Some excerpts from Leland Miller:
“If you pick up your average sell side report on the street, you’re going to read this beautiful report about how China is transitioning from an investment economy to a domestic consumption economy… but this has never been happening. We’ve never seen the retail sector be a growth driver in China Beige Book data. If you look at the structural type of changes that Beijing could be making in order to empower consumers, whether it’s strengthening the currency or transferring state assets to households, increasing the social safety net in a very big way, these structural things are not happening. So yes, you’ve seen a fall in investment in the last few years, but you haven’t seen consumption pick up… It’s nowhere near in the data and I think this is the major concern going forward…”
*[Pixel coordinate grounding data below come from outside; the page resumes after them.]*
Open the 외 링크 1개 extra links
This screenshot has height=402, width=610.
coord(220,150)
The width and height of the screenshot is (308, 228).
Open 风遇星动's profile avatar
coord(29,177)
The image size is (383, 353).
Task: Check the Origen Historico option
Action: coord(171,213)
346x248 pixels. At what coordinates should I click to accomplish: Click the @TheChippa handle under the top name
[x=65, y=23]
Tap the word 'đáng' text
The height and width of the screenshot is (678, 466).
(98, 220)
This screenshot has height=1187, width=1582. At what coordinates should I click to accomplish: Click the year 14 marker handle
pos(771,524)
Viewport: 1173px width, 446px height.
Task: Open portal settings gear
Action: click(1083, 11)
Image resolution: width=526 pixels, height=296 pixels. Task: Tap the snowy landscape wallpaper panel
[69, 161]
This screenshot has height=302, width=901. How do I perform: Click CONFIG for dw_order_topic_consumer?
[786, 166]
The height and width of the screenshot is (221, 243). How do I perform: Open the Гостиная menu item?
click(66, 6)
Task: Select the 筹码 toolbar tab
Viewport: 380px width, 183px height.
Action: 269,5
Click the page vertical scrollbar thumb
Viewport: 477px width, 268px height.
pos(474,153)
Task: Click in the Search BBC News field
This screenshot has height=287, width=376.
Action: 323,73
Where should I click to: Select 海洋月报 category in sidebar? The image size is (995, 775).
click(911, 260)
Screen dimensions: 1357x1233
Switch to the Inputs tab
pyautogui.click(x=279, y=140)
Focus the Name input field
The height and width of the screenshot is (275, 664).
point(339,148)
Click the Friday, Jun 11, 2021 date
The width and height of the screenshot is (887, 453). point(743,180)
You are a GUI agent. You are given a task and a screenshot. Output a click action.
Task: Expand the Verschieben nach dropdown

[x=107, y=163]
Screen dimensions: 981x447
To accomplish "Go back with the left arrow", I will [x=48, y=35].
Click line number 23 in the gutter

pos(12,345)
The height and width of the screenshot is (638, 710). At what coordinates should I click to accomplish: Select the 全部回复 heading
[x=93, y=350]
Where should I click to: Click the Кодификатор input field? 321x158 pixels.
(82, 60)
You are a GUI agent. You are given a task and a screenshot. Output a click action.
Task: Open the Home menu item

“A lot of people try to translate a lot of these retail sales and manufacturing and other things into proxies for GDP… Consumption is not a driver for two thirds or more of the Chinese economy right now. That’s never applied to China… What you’re seeing is a model that is transitioning away from being investment led but there isn’t a growth driver right now to pick it up. That doesn’t mean they can’t do it… But the problem is the major risk going forward is that as the (Communist) party intentionally deflate the property bubble… what is the growth driver that will really set a floor on growth? Nobody knows yet…”
“The whole world should be recalibrating (Chinese growth expectations) but the people who should be truly panicking are countries that are not diversified and that believe the traditional Chinese story of 8% GDP forever. This was never going to happen… The funny moral of the story is that if China does all the right things, it can engineer the transition to slower healthier growth and it won’t be easy… but they can come out stronger on the other side. The countries that are in real trouble are the ones that are relying on these high levels of Chinese growth… They’re the ones that are going to be shedding the tears…”
There is more to the interview so enjoy it above.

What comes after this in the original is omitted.